Come se fossi stato catapultato davanti al Benefattore dello Stato Unico di Zamjatin3 e avessi dovuto spiegargli chi sono gli umani: «Vi ho detto che non condivido l’approccio collaborazionista del post-anarchismo?»

«No, eh? Sapesse noi!»

«Lo conosce?»

«Assolutamente. Ma già dal nome…!»

«Per farla breve: i pensatori post-anarchici sostengono che la società sia un reticolo di modelli che induce all’acquiescenza. L’unica possibilità di reagire al dominio è che l’azione del singolo crei una breccia di libertà che poi diventi principio condiviso che cambia il mondo.»

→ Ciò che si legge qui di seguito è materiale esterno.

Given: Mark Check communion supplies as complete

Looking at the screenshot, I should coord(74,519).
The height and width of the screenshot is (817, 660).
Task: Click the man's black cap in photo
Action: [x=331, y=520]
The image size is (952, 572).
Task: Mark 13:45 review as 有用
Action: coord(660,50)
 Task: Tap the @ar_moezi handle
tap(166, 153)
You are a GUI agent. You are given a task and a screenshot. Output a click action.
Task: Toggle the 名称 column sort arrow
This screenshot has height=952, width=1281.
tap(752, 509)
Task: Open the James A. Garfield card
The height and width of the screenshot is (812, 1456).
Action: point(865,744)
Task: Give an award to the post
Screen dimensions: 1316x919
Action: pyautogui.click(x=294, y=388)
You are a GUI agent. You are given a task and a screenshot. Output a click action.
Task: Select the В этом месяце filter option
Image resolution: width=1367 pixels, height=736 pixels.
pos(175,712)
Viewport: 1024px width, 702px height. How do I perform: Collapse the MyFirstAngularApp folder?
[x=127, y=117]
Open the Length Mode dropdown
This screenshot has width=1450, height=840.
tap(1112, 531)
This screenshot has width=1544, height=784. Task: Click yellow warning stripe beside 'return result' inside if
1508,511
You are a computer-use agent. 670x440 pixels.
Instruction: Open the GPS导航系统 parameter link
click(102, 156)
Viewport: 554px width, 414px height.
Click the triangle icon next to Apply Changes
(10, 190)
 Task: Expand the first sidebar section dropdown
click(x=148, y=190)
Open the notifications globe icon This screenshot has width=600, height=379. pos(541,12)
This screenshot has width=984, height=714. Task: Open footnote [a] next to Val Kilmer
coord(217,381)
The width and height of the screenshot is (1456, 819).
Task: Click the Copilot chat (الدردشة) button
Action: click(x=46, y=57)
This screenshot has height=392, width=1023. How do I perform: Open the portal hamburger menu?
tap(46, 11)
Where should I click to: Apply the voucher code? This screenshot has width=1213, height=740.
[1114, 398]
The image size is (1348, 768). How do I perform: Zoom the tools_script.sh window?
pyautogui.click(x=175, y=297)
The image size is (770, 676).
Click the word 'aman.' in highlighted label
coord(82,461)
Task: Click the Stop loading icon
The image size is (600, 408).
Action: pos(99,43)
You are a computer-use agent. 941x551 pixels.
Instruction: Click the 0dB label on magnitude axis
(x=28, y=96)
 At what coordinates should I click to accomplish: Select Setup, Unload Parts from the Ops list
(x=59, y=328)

«E questa cosa non le piace?»

«Non è che non mi piace, trovo che insistere sulla suggestione dell’azione individuale che demolisce i muri sia alquanto retorica. I muri saltano in aria o si abbattono a picconate o franano da soli o, più sagacemente, si aggirano. Riconosco al post-anarchismo il merito di aver invalidato e abbandonato ogni fideismo nella legge morale per concentrarsi sul reale, cioè su condotte non dogmatiche ma funzionali a un determinato contesto: quello che Onfray chiama nominalismo4. Riconosco altresì che concetti come l’anarchia della quotidianità di Paul Goodman, gli atti di quotidiana resistenza di Scott, le rivoluzioni silenziose di Colin Ward offrono spunti interessanti alla coscienza e alla crescita del movimento anarchico. Dubito però, anzi sono certo, che la soluzione contro il dominio consista nello sviluppare monadi isolate prive di animus rivoluzionario.»

«Si appunti la parola monadi. Deve essere un termine in codice!» bisbigliò Pottutto a Manganello.

«Le monadi sono…». Lasciai perdere. «Quando leggo autori post anarchici, ho come la sensazione che abbiano interiorizzato l’irreversibilità. Il che, peraltro, è più che possibile dal momento che il capitalismo ha cristallizzato la cultura. Sperare che l’azione individuale cambi la realtà è illusorio quanto l’attesa del Gran Giorno. Senza considerare che la condotta isolata, anche quando parte da propositi meritori, spesso viene ingabbiata nel solipsismo, nella misantropia, nell’alienazione.»

«Non mi piacciono tutte queste parole straniere!» bisbigliò Manganello al PM.

«Gliel’ho detto maresciallo: sta parlando in codice per metterci alla prova.»

«Dice?»

«Dico, dico. Sorrida come se capisse!». Poi mi invitò a concludere.

«Concludendo, l’azione individuale è il punto di partenza, ma occorre superare il settarismo, riappropriarsi dell’umanesimo berneriano attraverso cui trasformare la consapevolezza di sé in condivisione sostanziale. Credo sia indispensabile tornare a parlare di umanità!».

Pottutto fece un’espressione da esticazzi!

Manganello scoppiò una risata tutta sputacchi e carne danzante.

«Forse è meglio se approfondisco l’argomento!»

«Anche no. Grazie!».

 

NOTE

1 – Lionel Messi, campione argentino da bambino affetto dalla Sindrome di Asperger, una malattia   ormonale che blocca la crescita.

2 – Serge Latouche, Stato e rivoluzione, in Aavv, L’anarchismo oggi un pensiero necessario, 2014.

3 – E. I. Zamjatin, Noi, Fanucci editore, 1921.

4 – Michel Onfray, Il post-anarchismo spiegato a mia nonna, edizioni Elèuthera, 2011.